Lors de leur présentation, CATL annonçait également qu’ils avaient développé le bloc batterie AB hybride lithium-sodium qui incluait deux types de batteries, Li-ion (lithium-ion LFP) et Na-ion (sodium-ion), pour se renforcer l’une l’autre. Leur batterie Li-ion LFP offre l’avantage d’une densité d’énergie plus élevée, autour de 175 Wh/kg mais performe moins bien aux basses températures. La batterie Na-ion de son côté performe très bien aux basses température, se recharge plus rapidement et offre l’avantage de réduire le besoin en lithium, dont l’approvisionnement devient de plus en plus critique. Idéal pour les pays nordiques. CATL a illustré la complémentarité entre les deux types de batteries à l’aide d’un graphique radar dévoilé lors de la présentation (voir ci-dessous).
Graphique radar des propriétés des batteries Li-ion LFP et Na-ion dévoilé par CATL lors de la présentation de leur batterie sodium-ion en 2021. Source CATL.
La production de masse de la batterie Na-ion par CATL devrait être lancée d’ici la fin de l’année 2023, selon la présentation de 2021.
Conclusion
Comme nous l’avons vu dans cet article, il est difficile d’avoir une batterie miracle qui excelle sous tous les critères importants : bas coût, sécurité, légèreté, recharge rapide, performance aux basses températures, longévité et ressources minérales suffisantes non toxiques. Mais en mettant ensemble deux batteries différentes qui se complètent pour l’application qu’on désire, cette batterie hybride offre plus de marges de manœuvre.
N’oublions pas que la technologie évolue rapidement et que les couples de batteries qu’on unit peuvent se défaire et se refaire en version plus performante encore. Je pense, entre autres, à la batterie hybride Gemini TM de ONE qui offre plus de 1 100 kilomètres d’autonomie. On peut se dire qu’une si grande autonomie n’est pas réellement nécessaire et que 700 km voire 600 km serait tout à fait suffisant. Mais, possiblement que leur batterie AF sans anode n’est pas suffisamment puissante pour être plus petite. Si c’est le cas, une deuxième génération pourrait régler ce problème d’ici 2 ou 3 ans.

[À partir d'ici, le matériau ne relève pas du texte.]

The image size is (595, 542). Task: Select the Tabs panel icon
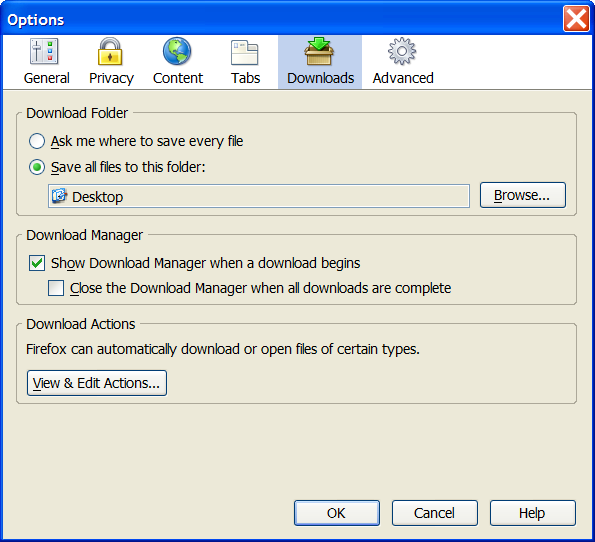(245, 52)
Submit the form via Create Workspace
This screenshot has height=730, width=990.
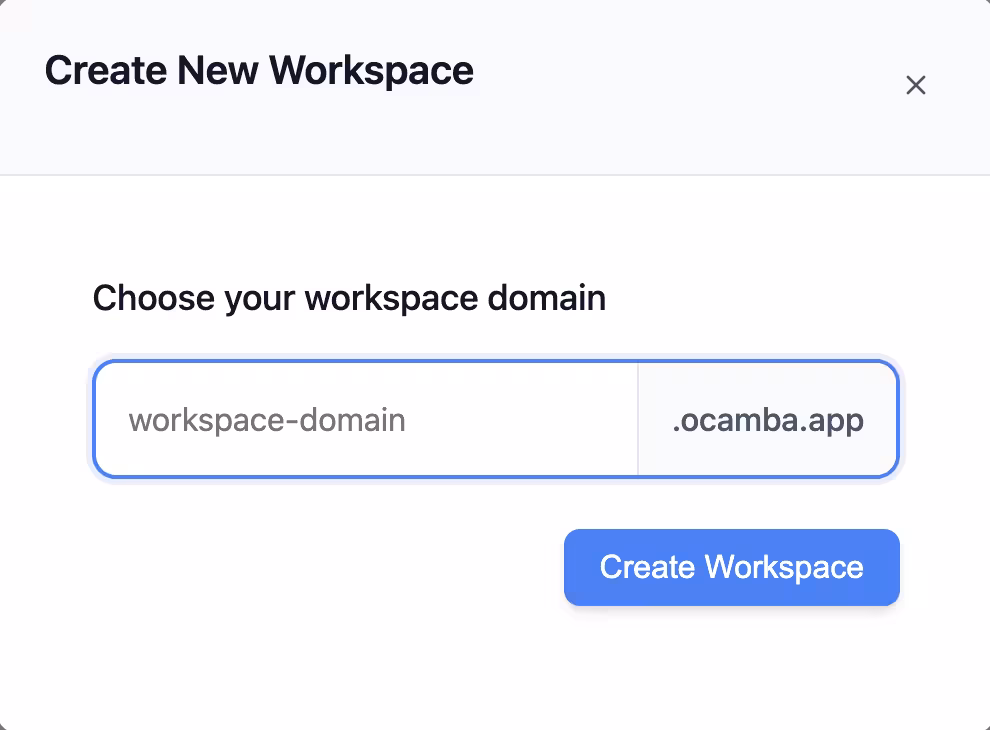coord(731,567)
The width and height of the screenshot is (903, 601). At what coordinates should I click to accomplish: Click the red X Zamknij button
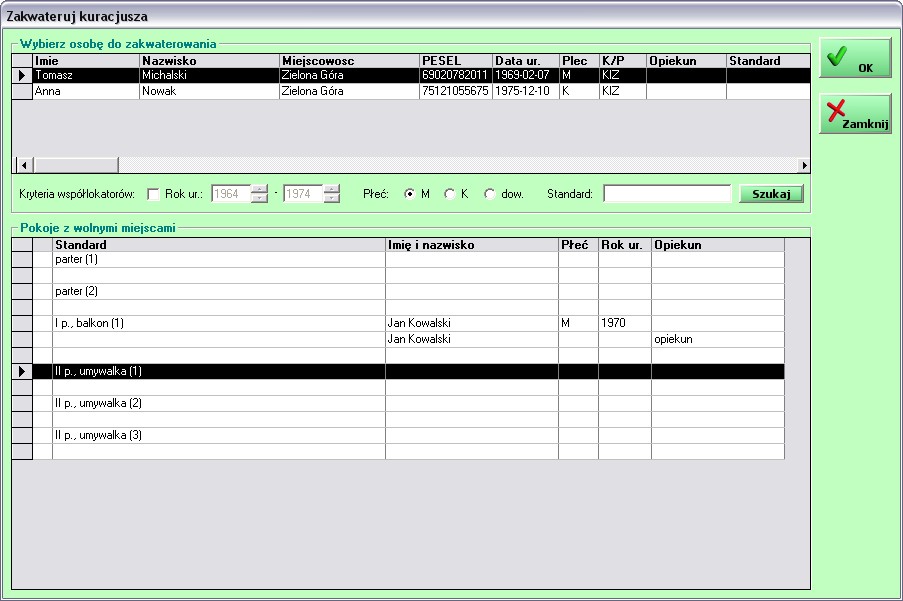pyautogui.click(x=855, y=114)

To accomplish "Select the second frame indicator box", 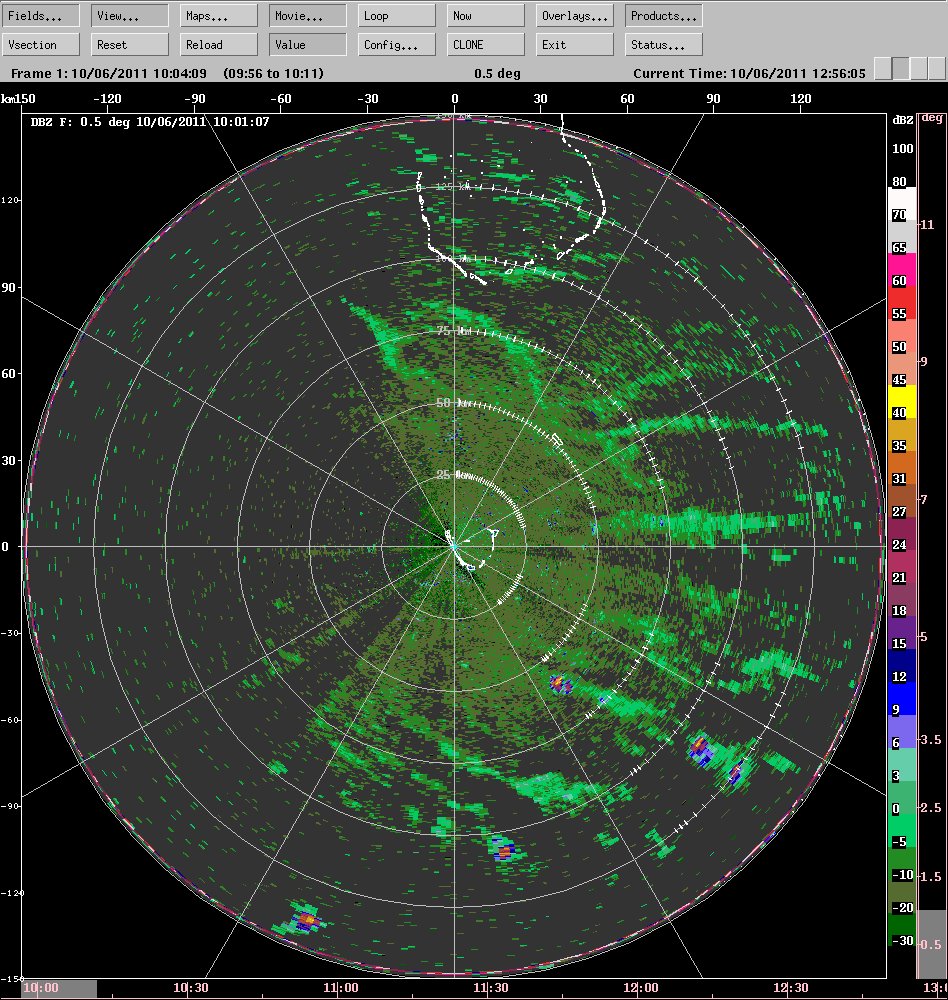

Ce que je veux dire c’est qu’il ne faut pas focaliser sur ce qui est présenté aujourd’hui pour juger de l’avenir d’un produit. L’idée de l’hybridation des batteries est excellente. Elle nous permet plus de performances et de possibilités.
Pensons également à la batterie hybride que j’ai proposée dans mon dernier article pour permettre à un citadin sans prise extérieure de pouvoir recharger sa voiture électrique à l’intérieur, grâce à une petite batterie-mallette amovible rechargée à la maison et au travail. Cette dernière doit être suffisamment légère pour être fonctionnelle, d’où ma suggestion d’utiliser la nouvelle batterie condensée de CATL deux fois plus légère (500 Wh/kg) que celles qu’on retrouve sur le marché des véhicules électriques (~250 Wh/kg). Cette batterie condensée devrait être significativement plus chère que les autres, mais comme seulement 10% de la batterie serait amovible cela ne cause pas de problème, mais offre une solution à une préoccupation réelle.
Je suis convaincu que l’avenir proche et à moyen terme est aux batteries hybrides, en attendant de trouver la batterie idéale à prix compétitif.